Ferdinando conosceva bene Roberto Valente, uno dei sei militari uccisi: anche lui un parà, anche lui napoletano. Il suo racconto comincia proprio dal ricordo di quella amicizia. Erano tornati insieme a casa per una licenza di 15 giorni, e insieme sono andati all’aeroporto di Fiumicino, mercoledì mattina, per rientrare a Kabul. Giovedì, il giorno della strage, si trovavano entrambi nei “Lince” che avevano appena superato la rotonda Massud ed erano diretti al comando della missione Nato. «Roberto si trovava nel primo blindato, io nel secondo - ha raccontato Ferdinando -. La tensione era alle stelle, l’allarme massimo. Come sempre, da settimane, questi viaggi sono diventati delle lotterie: se vinci sopravvivi, se perdi muori. Insomma, ogni volta stai lì a chiederti se tornerai o no alla base».
E la morte, questa volta, Ferdinando l’ha davvero sfiorata: ne ha sentito l’odore, l’ha vista portarsi via i suoi amici. «Ricordo che l’autobomba era ferma sul ciglio della strada ed è esplosa al passaggio del primo “Lince”, quello su cui viaggiava Roberto. Il botto è stato spaventoso. Era come se una mano gigantesca avesse sollevato il blindato per poi lasciarlo ricadere pesantemente al suolo. Per qualche attimo è calato il silenzio. Non capivo più nulla, mi sono ripreso solo quando qualcosa mi è caduta addosso. Era il corpo del mitragliere che si trovava allo scoperto in ralla (torretta, ndr). L’esplosione l’aveva decapitato». Ferdinando Buono non ne fa il nome, ma probabilmente si tratta di Giandomenico Pistonami, 28 anni, un parà che appena un mese fa, a un giornalista di un settimanale, aveva rilasciato un’intervista che a leggerla oggi dà i brividi: «Il mio, qui a Kabul, è il ruolo più importante della pattuglia, ho più campo visivo e uditivo, con un gesto posso fermare le auto che passano...».
Ferdinando prosegue nel suo racconto: «Sentivo i lamenti dei compagni feriti. Dovevamo uscire al più presto da quella trappola d’acciaio che minacciava di andare a fuoco. Ho trovato a tentoni la botola sul pianale del blindato e sono sgattaiolato all’esterno. Quando mi sono alzato ho visto che la strada era completamente devastata, poi ho visto il “Lince” che mi precedeva: era quasi disintegrato, quel po’ di lamiere che si potevano ancora distinguere erano accartocciate, come liquefatte dal calore».
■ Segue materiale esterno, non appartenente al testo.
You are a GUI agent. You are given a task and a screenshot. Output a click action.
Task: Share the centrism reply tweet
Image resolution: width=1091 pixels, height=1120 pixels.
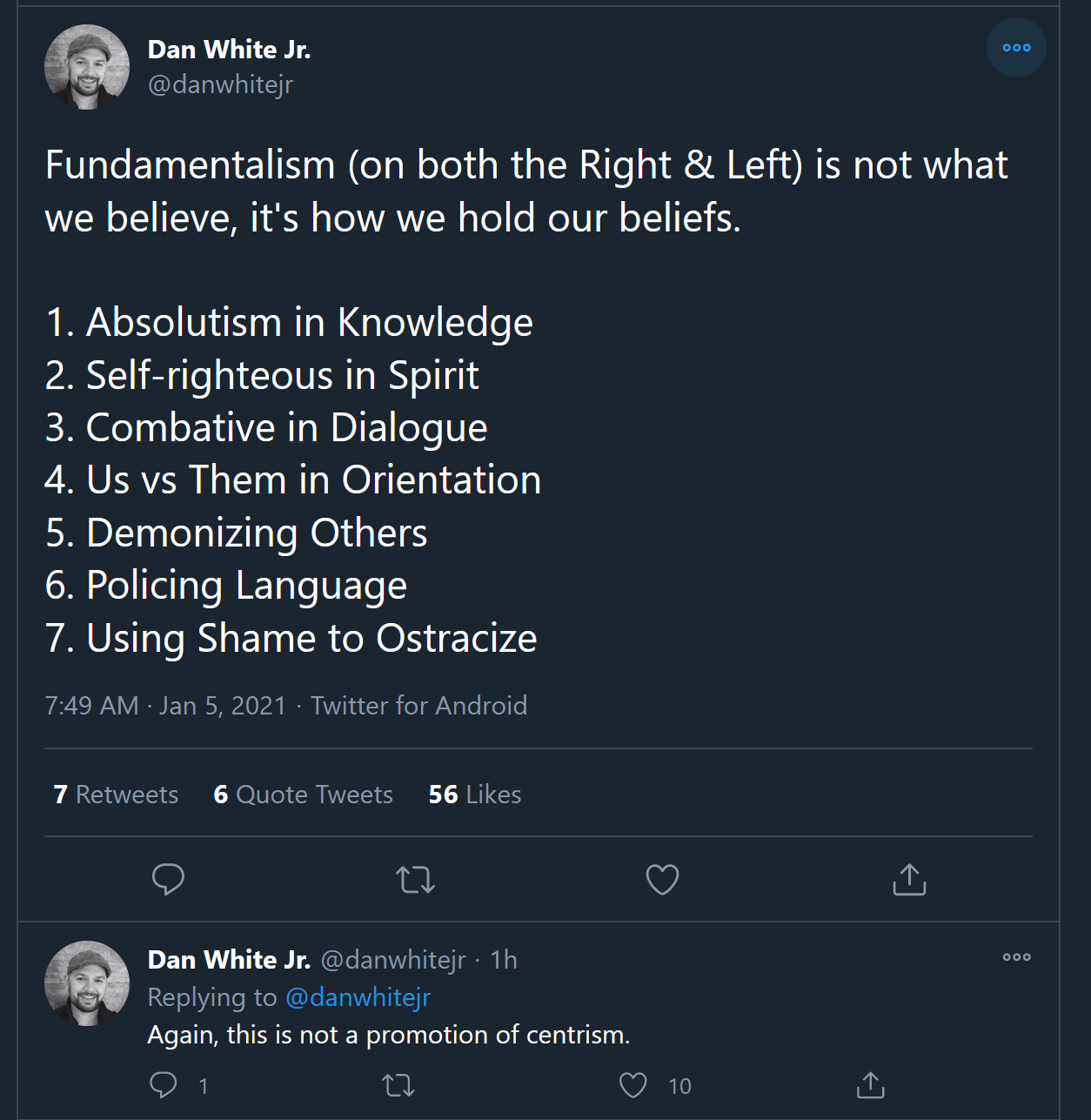tap(870, 1085)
E’ stato allora che Ferdinando ha visto il suo amico Roberto: «L’esplosione l’aveva catapultato fuori dal mezzo. A guardarlo sembrava ancora vivo: sul corpo non c’erano ferite evidenti, solo un braccio aveva una posizione strana, come fosse fratturato. Allora l’ho chiamato: “Roberto, Roberto”, ma lui non rispondeva. Gli sono andato vicino, ho tentato di sollevarlo, ma il corpo era come afflosciato. Allora ho capito che il mio amico non c’era più».
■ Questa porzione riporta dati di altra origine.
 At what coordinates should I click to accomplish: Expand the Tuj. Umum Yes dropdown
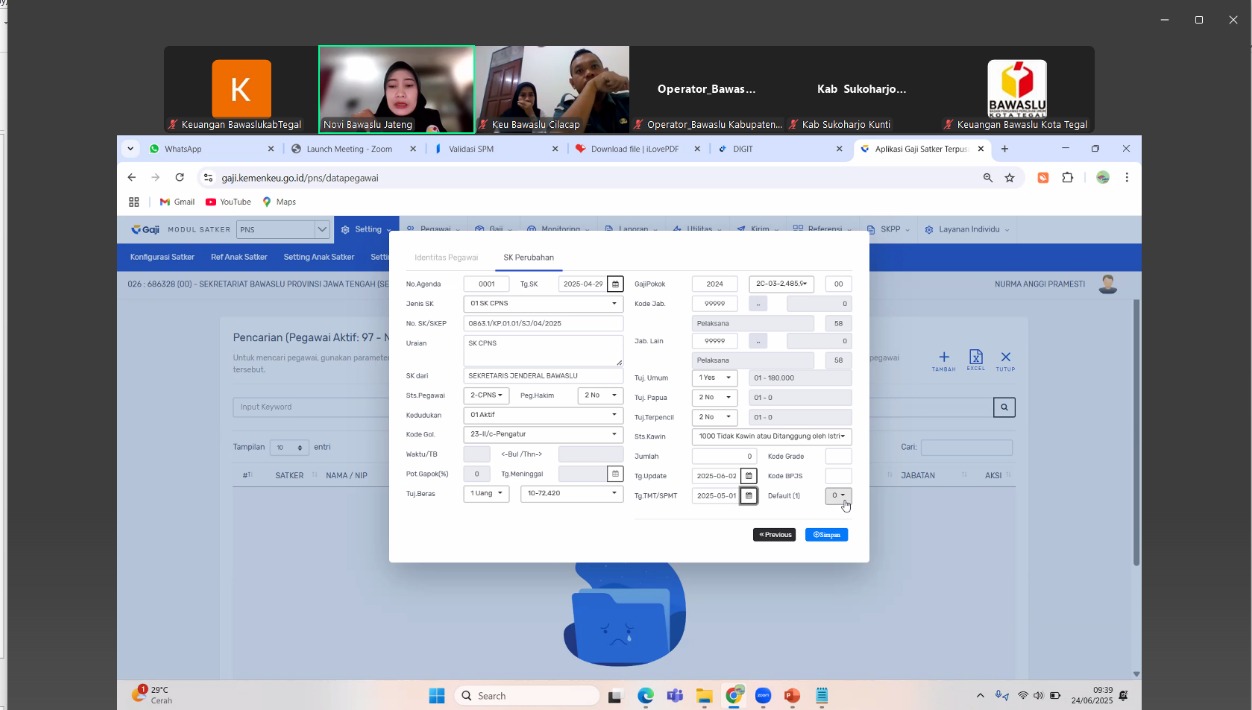[x=715, y=378]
Del resto della storia fanno parte i ricordi di una bella amicizia. Sia Ferdinando che Roberto avrebbero concluso il loro lavoro a fine ottobre. Roberto aveva deciso di farla finita con le missioni all’estero, voleva vivere accanto alla moglie e al figlio; Ferdinando avrebbe atteso una nuova partenza perché, come dice il fratello Vincenzo, «per lui la Folgore è tutto».